What bothers me most about The Cloud is that in every other era of networked computing, the people who forgot the https://en.wikipedia.org/wiki/Fallacies_of_distributed_compu... would get smacked in the face with it in a matter of months or a few years at most. But now, people seem to be getting away with it, and so nobody is learning.
I suspect 'the problem' is in several parts.
One, there is one administrator, after a sort, and on top of that the amount of real-time monitoring is way up from the Sun era, and so humans can and do intervene more often. Less interactive systems fail for longer before anyone can rectify the situation. The network still isn't reliable, but the intervals are short and it's difficult to build a narrative about how much of a 'failure' it is for a service to be down for 10 minutes versus 8 hours.
Two, operating systems are still struggling to saturate high end networking hardware from a single process, let alone a single thread in that process. If you send data as fast as you can, you can still be doing the same from a couple other processes, so it takes longer to notice the bottleneck. Noisy neighbors can't completely shout you down.
The ones I'm still scratching my head over are homogenous networks and static topologies. Those really are affecting us, but probably get obscured in the statistics to a degree where they can be ignored by most of us, or at least can't be converted into an action item concretely enough, which is effectively the same outcome. They hide in response variability, among other places.
In your post:
"There's no more time-honored way to get things working again, from toasters to global-scale distributed systems, than turning them off and on again"
This is generally true, but as all rules, there are exceptions, and I encountered one a few month ago:
To be short, the system (an embedded soft real-time control) ran fine for a long time, and the user added more and more processes. After some glitch and "to be sure the restart fresh", he initiated a reboot... And then nothing worked anymore!
The problem: each process consumed a lot of RAM for a short period at their start. When the user added processes manually, everything ran smoothly. But as soon as a few processes needed to start roughly in sync, it took too much RAM, the OOM killer killed the entire app, and back to square one.
In a way, this is also an example of metastability: the application is restarting in a loop and cannot exit that loop on its own.

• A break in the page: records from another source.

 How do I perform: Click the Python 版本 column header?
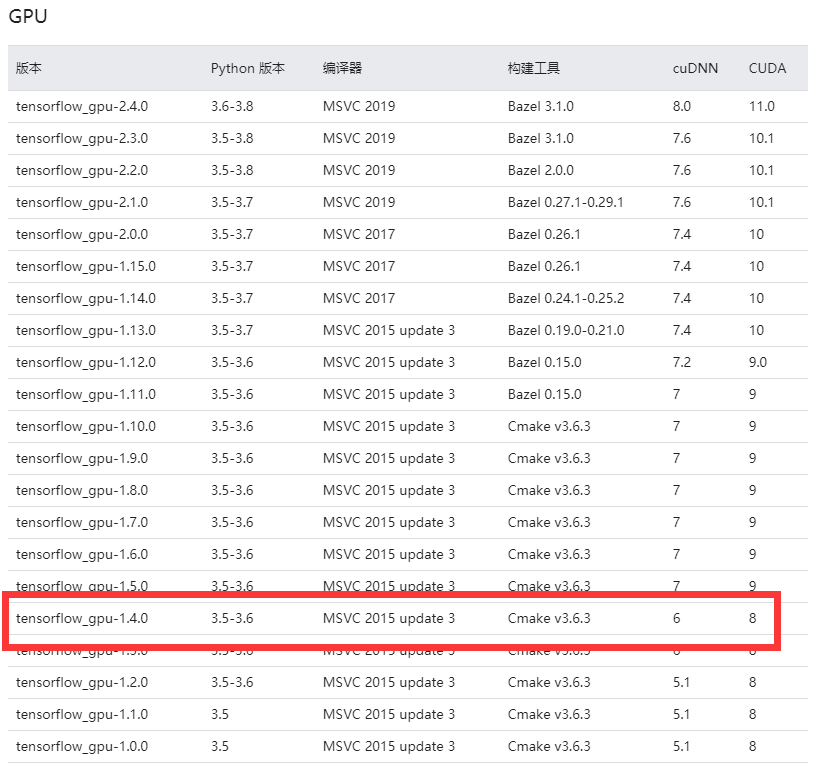coord(248,69)
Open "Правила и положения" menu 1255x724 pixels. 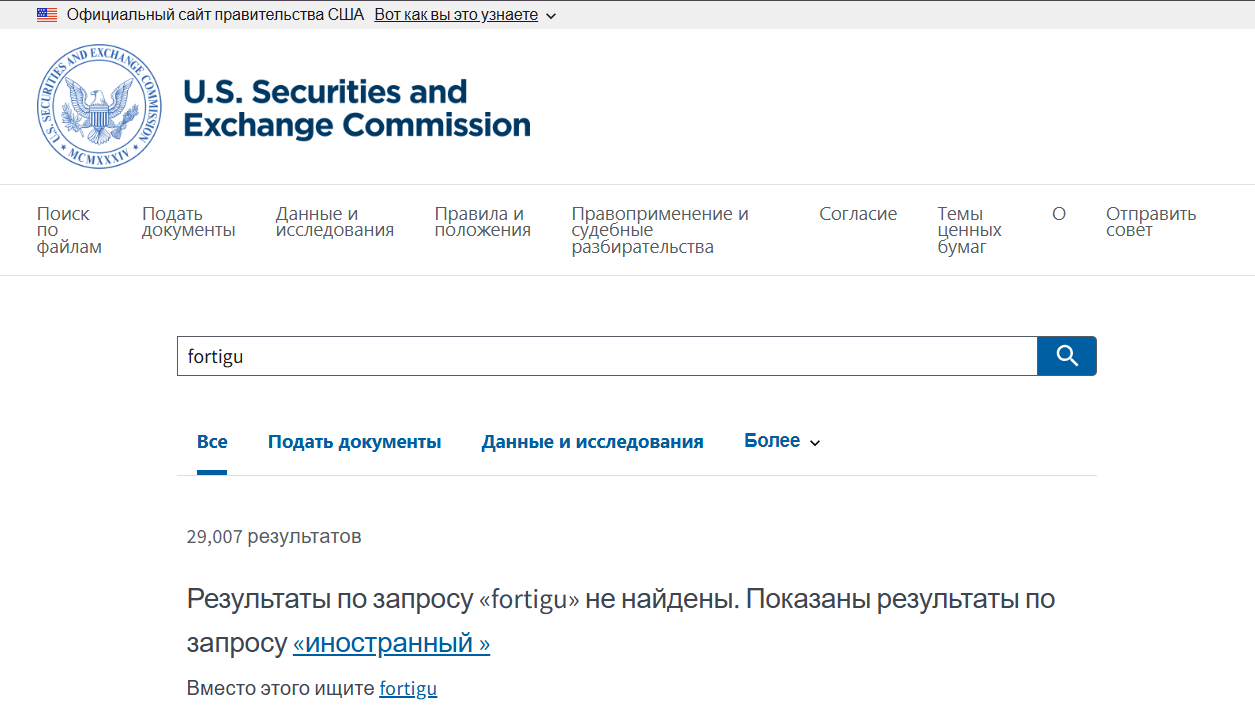point(483,222)
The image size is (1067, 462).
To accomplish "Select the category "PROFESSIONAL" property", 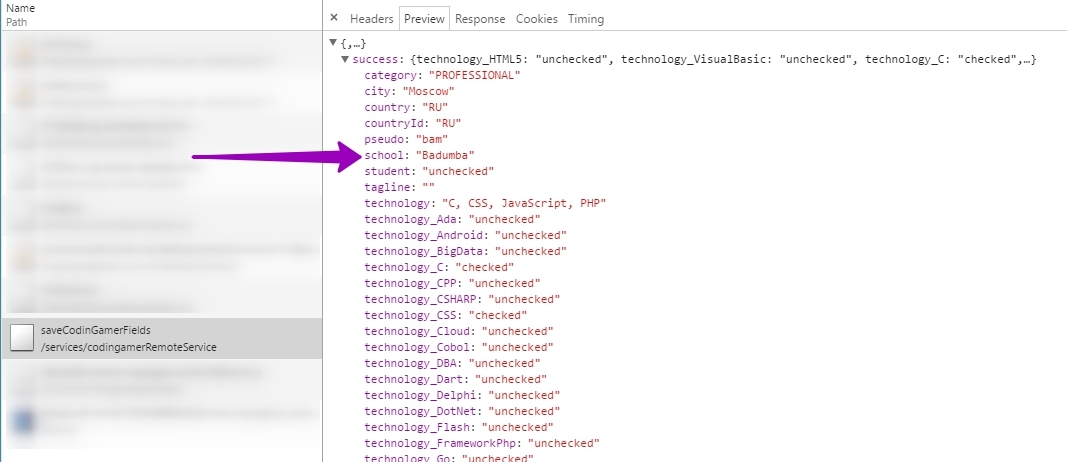I will (442, 75).
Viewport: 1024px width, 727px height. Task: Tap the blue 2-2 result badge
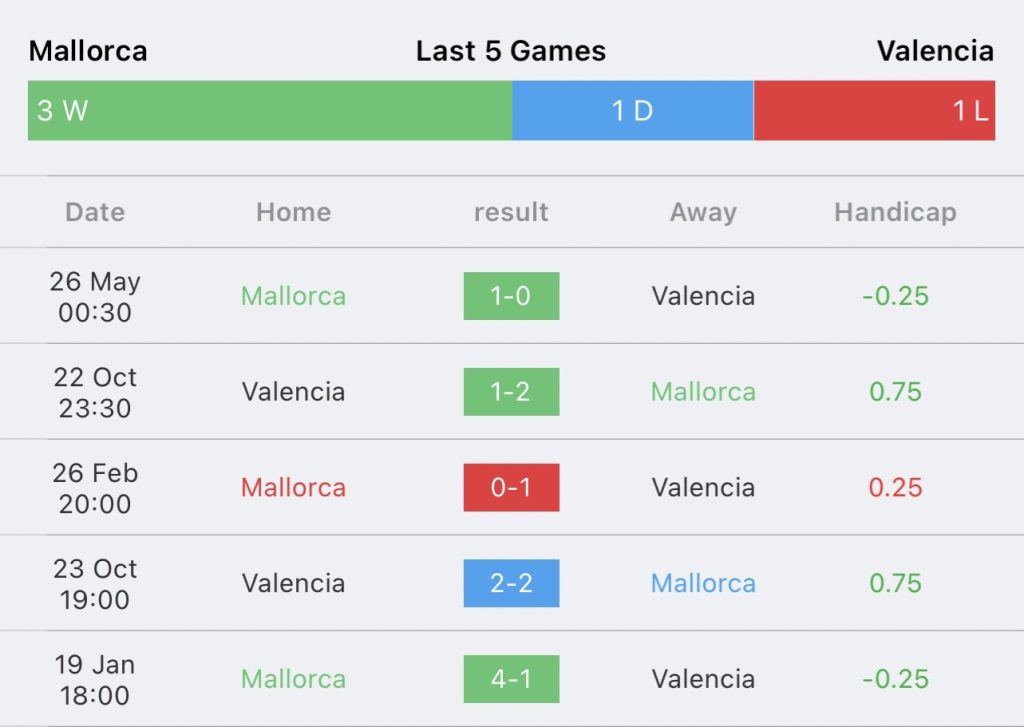[511, 583]
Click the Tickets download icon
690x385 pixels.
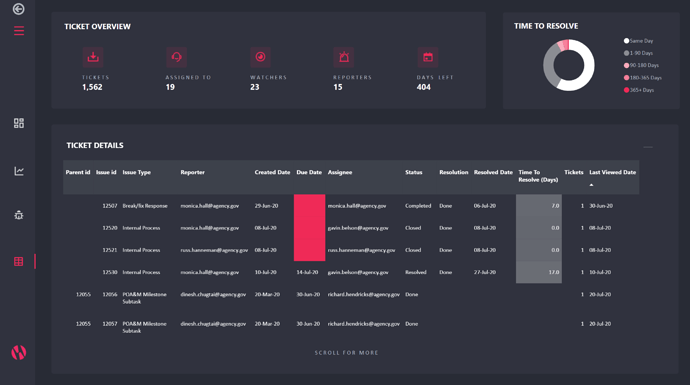point(93,57)
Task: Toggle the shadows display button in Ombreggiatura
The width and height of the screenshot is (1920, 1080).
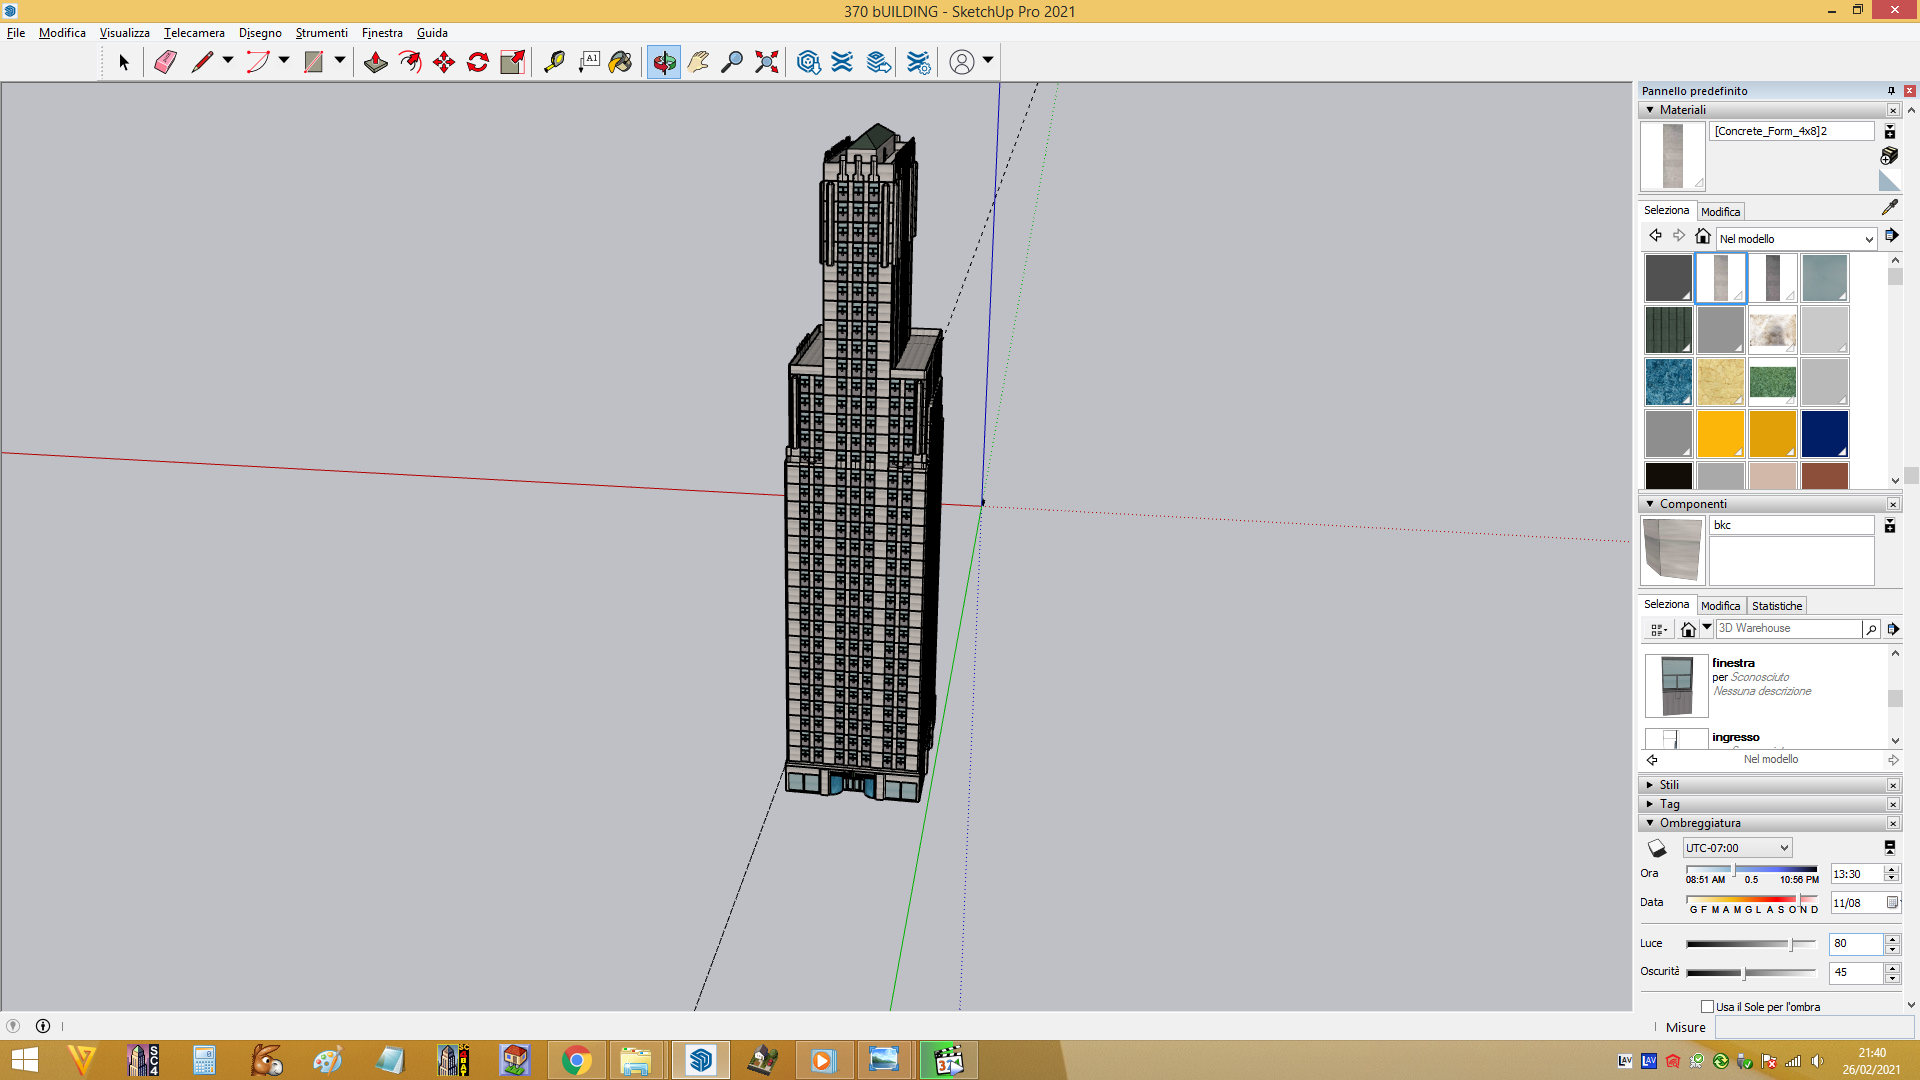Action: 1657,848
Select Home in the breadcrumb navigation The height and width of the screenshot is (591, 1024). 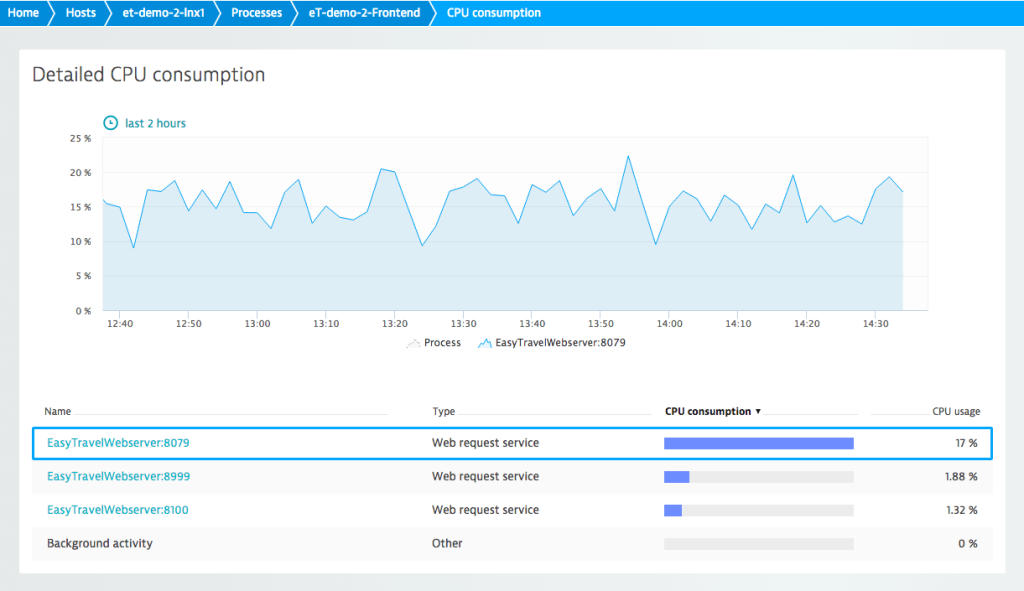[x=23, y=13]
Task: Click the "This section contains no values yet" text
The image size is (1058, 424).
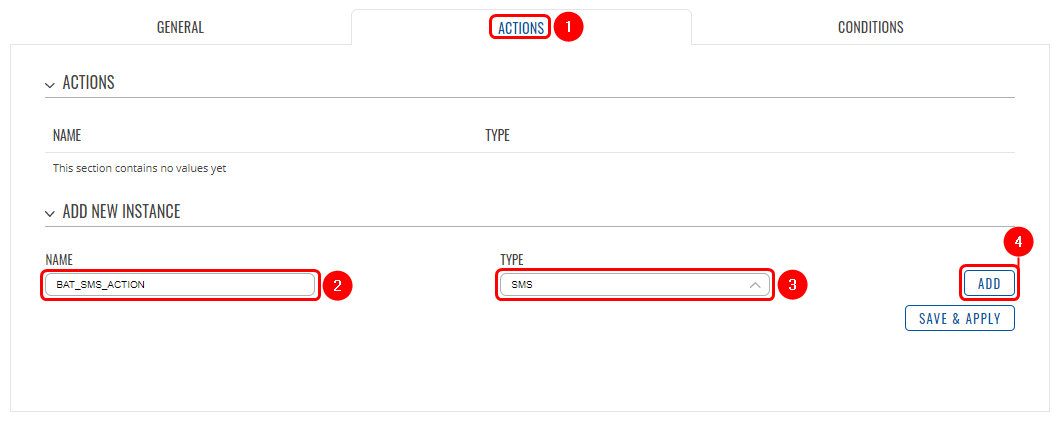Action: click(x=139, y=168)
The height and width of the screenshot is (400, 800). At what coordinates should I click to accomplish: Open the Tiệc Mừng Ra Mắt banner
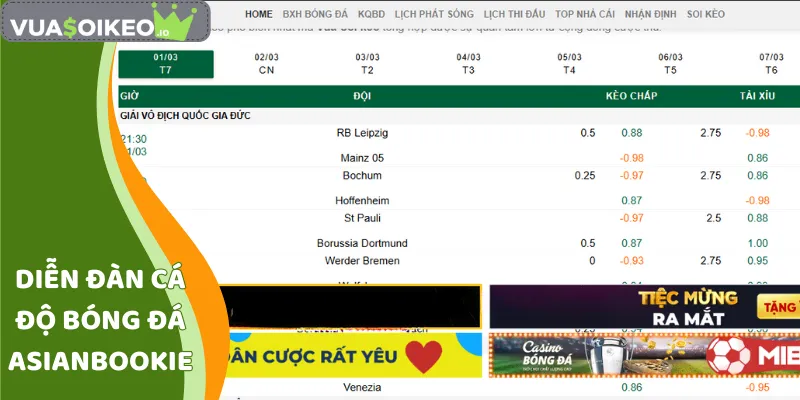pos(644,306)
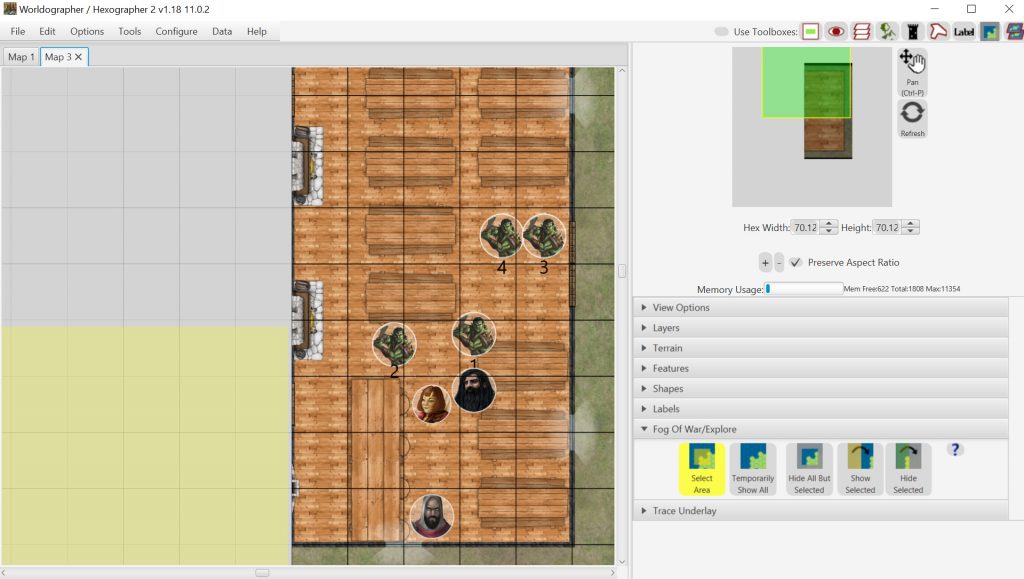Click the Hex Width input field
The image size is (1024, 579).
click(804, 228)
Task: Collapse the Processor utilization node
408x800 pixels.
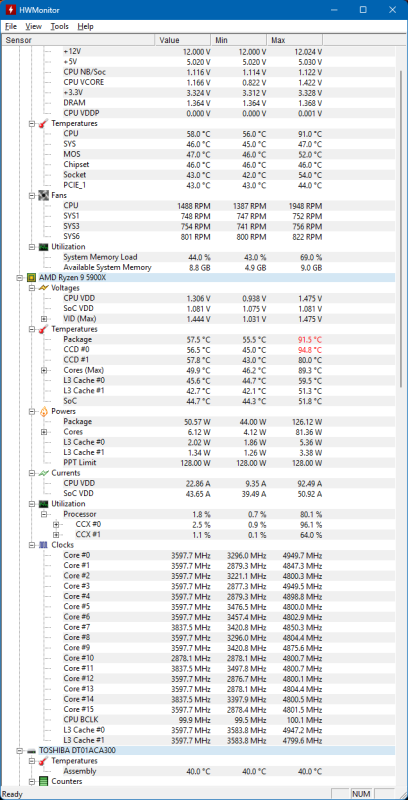Action: point(44,514)
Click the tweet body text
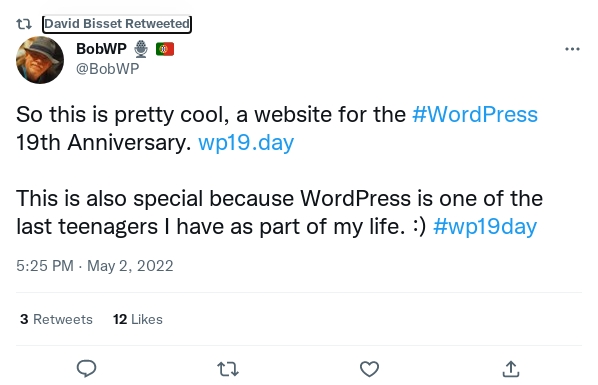598x385 pixels. [x=280, y=171]
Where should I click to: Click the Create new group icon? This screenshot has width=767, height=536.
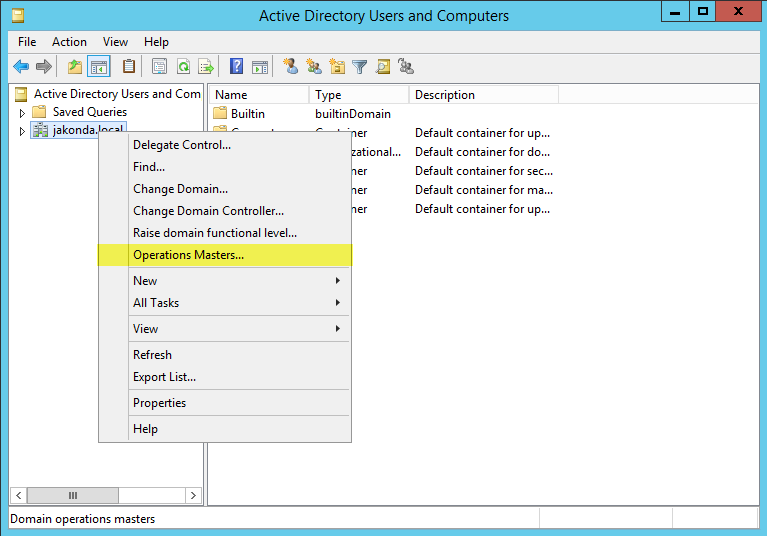(314, 67)
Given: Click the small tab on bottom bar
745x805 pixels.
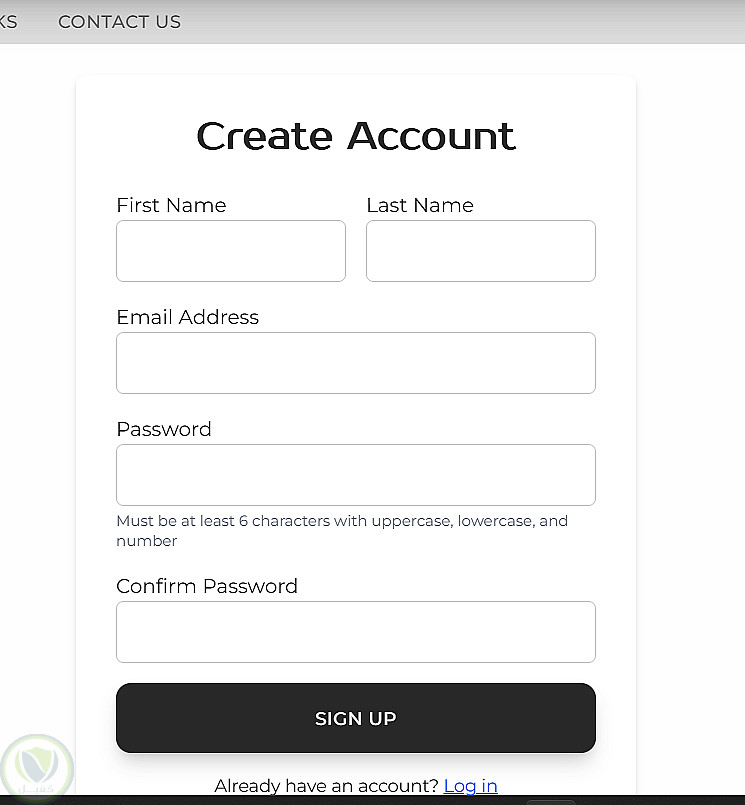Looking at the screenshot, I should 551,802.
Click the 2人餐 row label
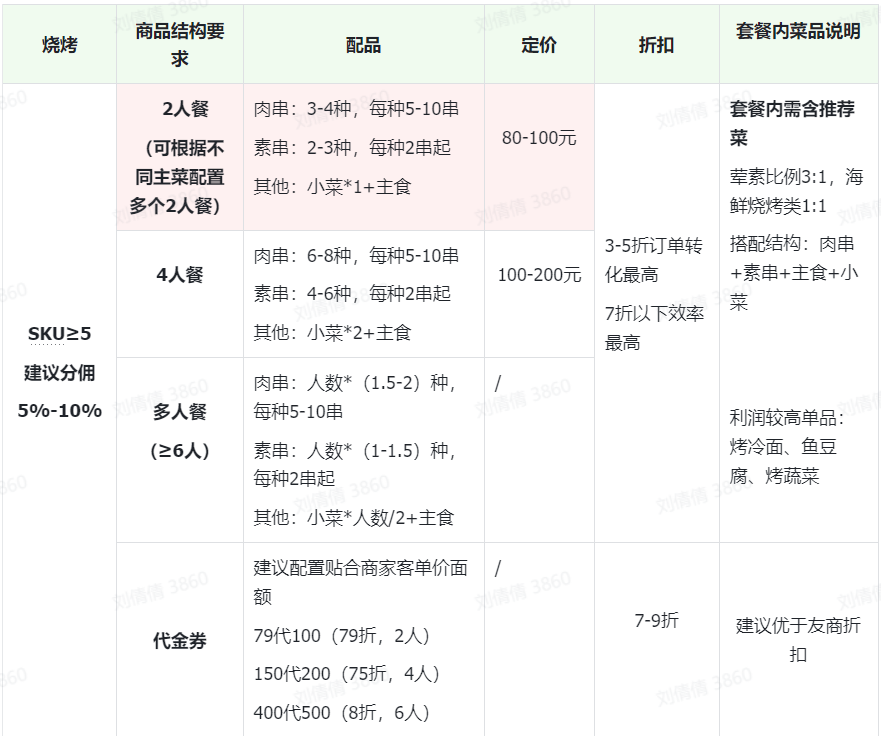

It is a useful paper, yes. Good examples, good diagnosis of issues in systems theory, good definition of a way forward.
However it suffers from (a) weak definitions and (b) implausible or strange descriptions.
For (a), what is a "strong feedback loop"? Does it have high gain (low error) or high bandwidth (fast)? Is it hidden (the accidental link imbalance example)? Is it obvious (the cold cache example)? What makes it "strong"?
Or, conversely, what is a "weak" feedback loop?
A number of acronyms are undefined (SRE, LIFO). I think I know what they mean, and most HN readers will too. What about the other readers?
And using Wikipedia to define metastability? There must be a more persistent or academically defendable reference. Wikipedia is OK for informal definitions. In a paper calling for more academic studies this is ironic.
(b) Section 2.1 "When replicas are sharded differently..." Huh?
Section 4 "upper bound" used as a verb. Should be "limit or place bounds on".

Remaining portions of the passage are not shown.